Juvenile onset
For autosomal recessive disorders, dogs with two copies of the variant are at risk of developing the condition. Dogs with one copy of the variant are considered carriers and are usually not at risk of developing the disorder. However, carriers of some complex variants grouped in this category may be associated with a low risk of developing the disorder. Individuals with one or two copies may pass the disorder-associated variant to their puppies if bred.
At risk dogs are likely to show signs of this disease in their lifetime.
Partner with your veterinarian to make a plan regarding your dog’s well-being, including any insights provided through genetic testing. If your pet is at risk or is showing signs of this disorder, then the first step is to speak with your veterinarian.
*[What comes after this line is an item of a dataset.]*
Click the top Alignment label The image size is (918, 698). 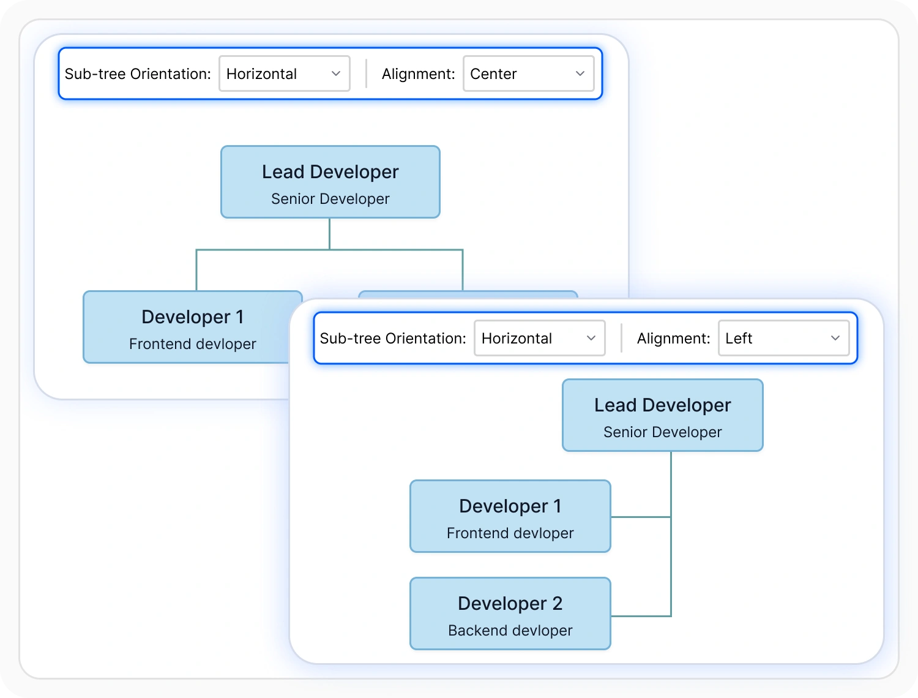(419, 74)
This disorder can cause formation of stones throughout the upper and lower urinary tracts, including the urethra, bladder, ureters, and kidneys. Clinical signs of urolithiasis in the lower urinary tract include pain while urinating, bloody urine, and blockage of the urinary tract. Patients with urinary stones are more susceptible to urinary tract infections. Blockage of the ureters and kidneys causes abdominal pain and kidney failure. A blocked urinary tract is a life-threatening condition that requires immediate veterinary care. The disorder can develop at any age, starting as early as when a pup is a few months of age. Males are more likely to form clinically relevant stones than females. Urine sampling and ultrasound examinations are used for diagnostics. These stones are radiolucent and thus not clearly visible on radiographs.
Management of the disease consists of increasing water intake, limiting purine intake, and keeping the urine alkaline. Special low-purine diets are available. Affected dogs must be carefully monitored and follow-up visits are needed. A blocked urinary tract is a life-threatening condition that usually requires surgical treatment.
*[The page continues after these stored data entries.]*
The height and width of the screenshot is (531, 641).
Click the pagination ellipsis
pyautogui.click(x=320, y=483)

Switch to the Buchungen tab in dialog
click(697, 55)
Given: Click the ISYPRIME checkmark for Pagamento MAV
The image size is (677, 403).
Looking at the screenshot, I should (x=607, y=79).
There are many responsibilities to consider when breeding dogs. Regardless of test results it is important that your dog is in good general health and that you are in a position to care for the puppies if new responsible owners are not found. For first time or novice breeders, advice can be found at most kennel club websites.
This disease is autosomal recessive meaning that two copies of the mutation are needed for disease signs to develop. A carrier dog with one copy of the Xanthinuria mutation can be safely bred with a clear dog with no copies of the Xanthinuria mutation. About half of the puppies will have one copy (carriers) and half will have no copies of the Xanthinuria mutation. Puppies in a litter which is expected to contain carriers should be tested prior to breeding. Carrier to carrier matings are not advised as the resulting litter may contain affected puppies. Please note: It is possible that disease signs similar to the ones caused by the Xanthinuria mutation could develop due to a different genetic or clinical cause.